Sobre o lance dos chips, parece que (Dieu merci!) já tinham lhe desprezado, havia sido honrosamente excluída dessa fabulosa pesquisa. Inclusiva comentara que nem tinha autorizado pesquisa nenhuma com seu corpo. Quem sabe aquele empregador mudo agora lhe chamasse. Respondeu que "não, não fazia parte disso". E tinha que olhar nos olhos porque assim que lhe ensinaram uma vez, numa dinâmica. Nada de improvisar respostas. Estudaria as corretas. Lembraria de todos os gestos e atitudes. Faria tudo conforme. Tinha ouvido falar que a dita pesquisa era para produzir um tal de remédio para ressecamento vaginal, mas também lhe disseram em surdina que a última versão desse medicamento apenas provocara enjôo e vômito nos casais: porque nao fazia sentido juntar o cheiro de uma com o cheiro de outra.

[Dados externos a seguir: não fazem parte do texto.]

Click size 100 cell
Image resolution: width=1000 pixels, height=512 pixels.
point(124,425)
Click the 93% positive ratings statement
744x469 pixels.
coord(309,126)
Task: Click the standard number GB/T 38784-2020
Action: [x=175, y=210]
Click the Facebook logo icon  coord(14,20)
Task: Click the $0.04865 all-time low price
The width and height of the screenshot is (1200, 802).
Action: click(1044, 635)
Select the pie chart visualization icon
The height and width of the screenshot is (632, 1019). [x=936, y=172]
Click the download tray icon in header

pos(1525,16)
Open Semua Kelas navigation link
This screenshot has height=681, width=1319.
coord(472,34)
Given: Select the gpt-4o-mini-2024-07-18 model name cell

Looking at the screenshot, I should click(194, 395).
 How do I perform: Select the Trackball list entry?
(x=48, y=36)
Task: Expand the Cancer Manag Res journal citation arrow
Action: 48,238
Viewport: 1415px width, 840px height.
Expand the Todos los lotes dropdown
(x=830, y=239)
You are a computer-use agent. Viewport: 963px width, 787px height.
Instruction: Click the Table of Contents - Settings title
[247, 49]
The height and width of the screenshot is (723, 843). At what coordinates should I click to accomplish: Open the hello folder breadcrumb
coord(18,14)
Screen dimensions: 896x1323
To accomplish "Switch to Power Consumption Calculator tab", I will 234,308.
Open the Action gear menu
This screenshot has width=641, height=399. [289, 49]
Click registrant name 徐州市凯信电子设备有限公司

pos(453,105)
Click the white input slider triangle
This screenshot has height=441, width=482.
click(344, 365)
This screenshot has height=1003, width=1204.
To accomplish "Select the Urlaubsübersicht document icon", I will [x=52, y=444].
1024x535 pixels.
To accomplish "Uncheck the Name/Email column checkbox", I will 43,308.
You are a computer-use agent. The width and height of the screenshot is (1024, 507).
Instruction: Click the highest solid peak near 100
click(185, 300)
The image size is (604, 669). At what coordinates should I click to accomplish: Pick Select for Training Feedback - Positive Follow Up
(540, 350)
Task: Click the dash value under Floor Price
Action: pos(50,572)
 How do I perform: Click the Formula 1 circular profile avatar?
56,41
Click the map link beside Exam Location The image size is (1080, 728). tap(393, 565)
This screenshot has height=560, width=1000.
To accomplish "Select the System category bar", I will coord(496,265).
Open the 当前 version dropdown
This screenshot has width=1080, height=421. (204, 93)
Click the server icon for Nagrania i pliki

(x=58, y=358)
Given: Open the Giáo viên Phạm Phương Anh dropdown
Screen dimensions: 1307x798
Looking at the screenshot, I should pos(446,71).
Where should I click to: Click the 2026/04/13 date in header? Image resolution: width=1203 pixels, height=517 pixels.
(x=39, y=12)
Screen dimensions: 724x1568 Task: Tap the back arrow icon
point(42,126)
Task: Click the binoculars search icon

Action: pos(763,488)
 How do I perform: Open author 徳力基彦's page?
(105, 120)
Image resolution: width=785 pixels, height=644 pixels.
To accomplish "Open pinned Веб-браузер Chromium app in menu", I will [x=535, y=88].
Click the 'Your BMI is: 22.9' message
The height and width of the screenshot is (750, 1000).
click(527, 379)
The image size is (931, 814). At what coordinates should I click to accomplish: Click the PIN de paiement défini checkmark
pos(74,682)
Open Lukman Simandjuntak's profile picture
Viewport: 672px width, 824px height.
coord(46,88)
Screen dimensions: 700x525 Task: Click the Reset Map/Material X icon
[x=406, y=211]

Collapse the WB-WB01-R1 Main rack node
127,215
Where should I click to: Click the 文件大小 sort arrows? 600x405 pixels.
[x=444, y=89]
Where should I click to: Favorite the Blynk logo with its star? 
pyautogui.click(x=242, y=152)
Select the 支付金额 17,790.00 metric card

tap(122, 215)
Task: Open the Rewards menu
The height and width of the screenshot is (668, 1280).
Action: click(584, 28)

(Que calafrio, não gosta nem de pensar nesse efeito enjoativo!).
Era membro da ABA: pesquisa com seres humanos deve ser autorizada. Mas cometeu um deslize: acabou comentando tudo com o entrevistador. Este continuara com um olhar impassível e não sabia nem se havia entrado no lugar errado e talvez aquela fosse a porta do psiquiatra, porque são sempre eles que nunca falam nada, parece que tudo ouvem e compreendem e então - concluiu - não sabia muito sobre esses novos recrutadores de recursos humanos. Daí que finalmente ele lhe perguntou se ela possuía ainda algo a acrescentar. Ela respondera-lhe que só queria saber quando começaria na vaga.
(Aprendera essa dica com um amigo).
Seu estado de irônica mudez talvez tenha sido a resposta.
Já em sua casa, na frente, parara um caminhão: mas ele não tinha nada a ver com isso.